Auparavant, des dizaines d’« insoumis » y avaient défilé. Cheminots, sans-papiers, métallos, personnels hospitaliers, intermittents, syndicalistes, agriculteurs bio, profs, fonctionnaires territoriaux, chômeurs, taxis « ubérisés »… L’idée étant de rassembler sous une même colère tout ce que la France compte de déçus du hollandisme – et ils sont nombreux, comme chacun sait. Et de montrer que tous les ras-le-bol mènent à Mélenchon : des « Nuit Debout » aux « antifas », en passant par les anti-loi-El-Khomri et même… les inondés. « Jean-Luc, je te souhaite bien de belles victoires », a adoubé, sur écran géant, l'ex-présidente du parlement grec, démissionnaire de Syriza, Zoé Konstantopoulo.

« Agissez ! »

Dans le public, on a vite retrouvé les vieux réflexes – scander « Résistance, résistance ! » au lieu de « Jean-Luc, président ! ». Et à la tribune, le candidat a renoué avec ses – désormais célèbres – « accents gaulliens » pour un discours de politique générale plutôt inspiré.
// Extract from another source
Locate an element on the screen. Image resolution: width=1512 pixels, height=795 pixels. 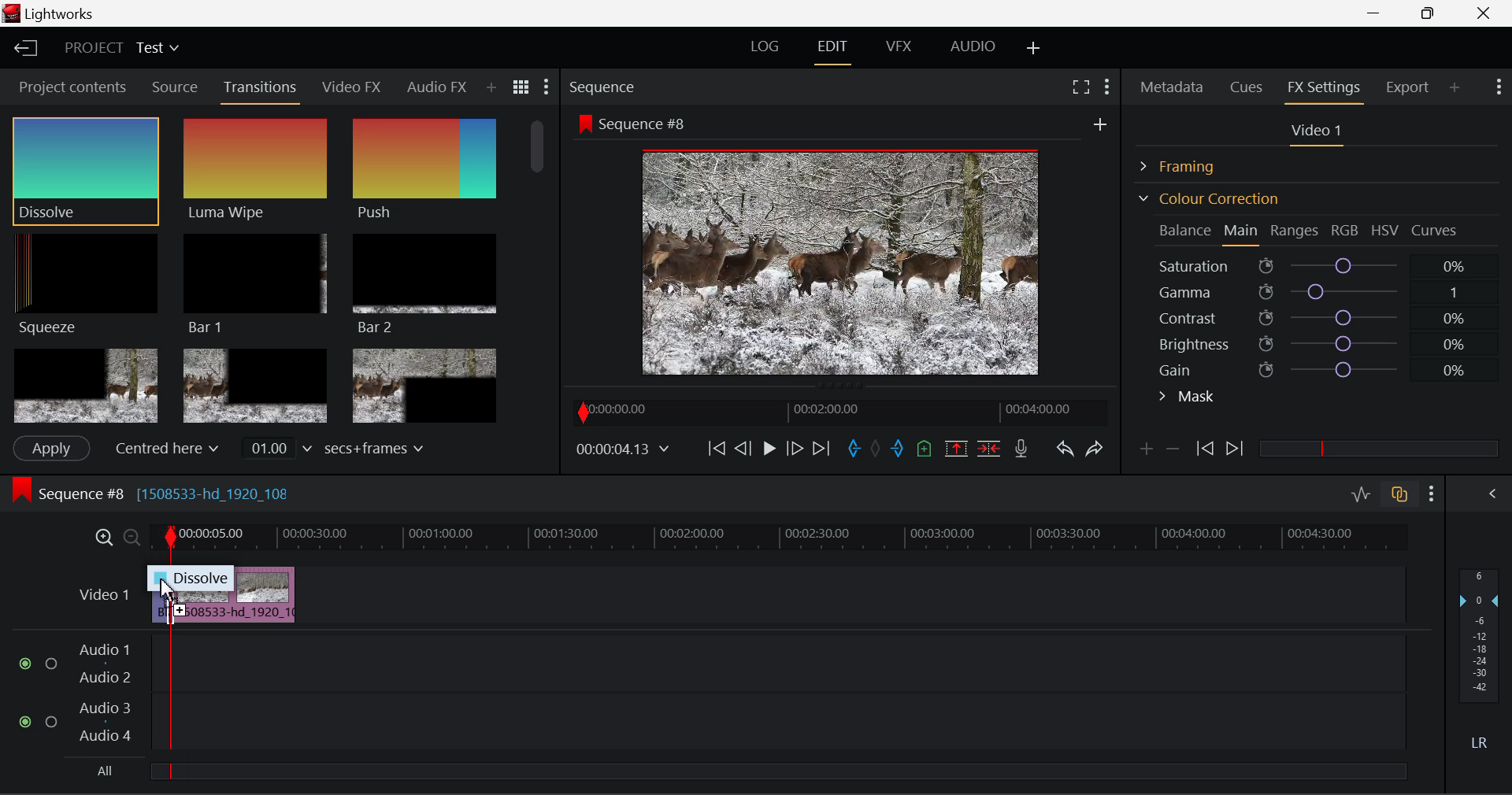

De mobilisation, aussi. Au centre de ses critiques, pas tant la loi El-Khomri que « le monde » qui va avec. Ce « monde de la souffrance au travail », du chômage, du désastre climatique. Appelant à « réorganiser la civilisation humaine », en passant notamment « au 100 % énergies renouvelables », il a évoqué le « destin de la France [...] splendide de savoirs et de culture ». De Gaulle n’était pas loin, en effet.

Jamais avare de bonnes formules, il a vilipendé les « 40 obstinés du gouvernement », les « postures parlementaires » (des frondeurs socialistes), les « candidats passe-muraille » et les « candidats champignons »...« Il faut du caractère, de la volonté, pour défier [les] lobbys immenses, a-t-il souligné. Mieux vaut pour vous d’avoir des porte-parole rusés et malins que des poulets de l’année ! » Éclat de rire dans la foule, conquise.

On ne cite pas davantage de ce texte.